Ainda assim a noite consola. É nela que muitos esquecem do dia, ou lembram conforme o caso ou a necessidade. É também na noite que ocorrem os sonhos, visões paranóicas de uma realidade paralela onde tudo que mais queremos, mas nunca admitimos, acontece, só que não necessariamente da forma que desejávamos. Muitos descarregam suas frustrações no travesseiro sobre a cama, enquanto outros recorrem à fuga mais comum: a televisão, para os que além de frustrados há muito perderam a criatividade.

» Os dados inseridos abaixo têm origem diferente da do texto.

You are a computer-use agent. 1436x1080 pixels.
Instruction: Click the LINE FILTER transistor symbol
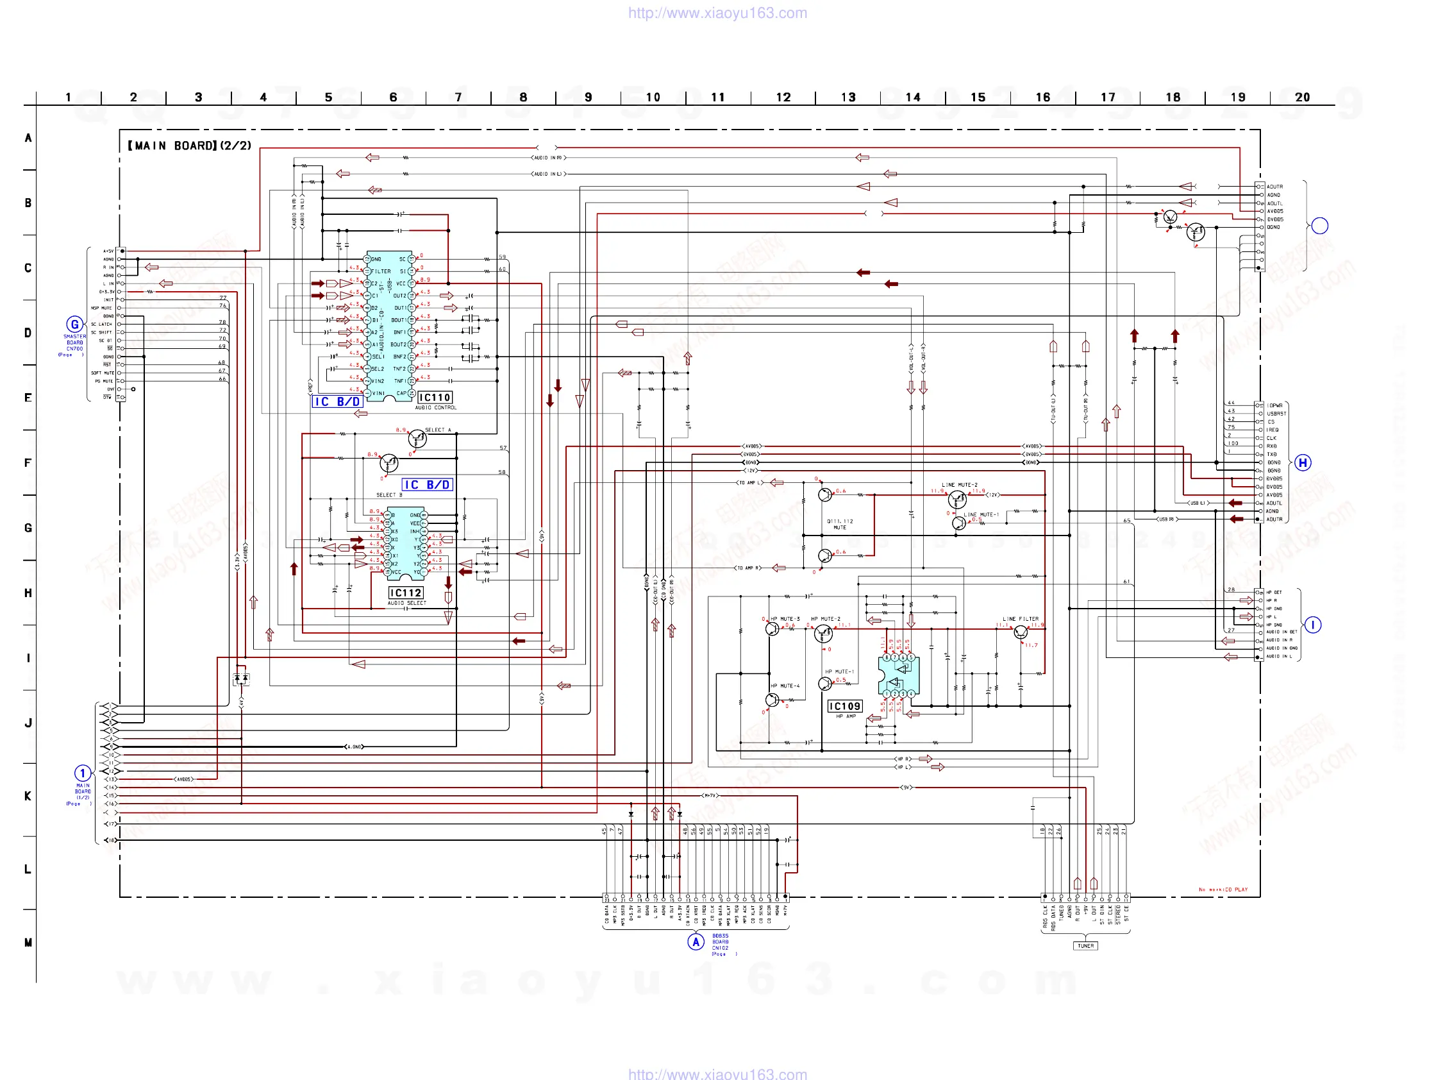[x=1021, y=632]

Há ainda outros que não desistem e buscam desesperadamente o que fazer só para não ter que passar a noite em casa. Nessa importante busca, destinada a não permitir que a noite seja apenas o dia sem a luz do sol, faz-se de tudo um pouco, alguns até mesmo aceitam os convites persistentes dos amigos para as noitadas que provavelmente irão fazer questão de esquecer no dia seguinte, isto se realmente se lembrarem do que aconteceu na noite anterior.
Por isso vai aqui uma descrição de como pode ser a sua noite, caso aceitem todo e qualquer convite para baladas promissoras. Vamos a uma breve narrativa: ás seis horas o sol começa a se por, é o começo, planos são traçados e uma grande porta se abre; as pessoas começam a imaginar toda a diversão que está por vir, os lugares a que irão as coisas que vão fazer, as pessoas que vão conhecer, é o início da vida que na verdade sempre é planejada por outras pessoas: os amigos que te convidaram pra sair.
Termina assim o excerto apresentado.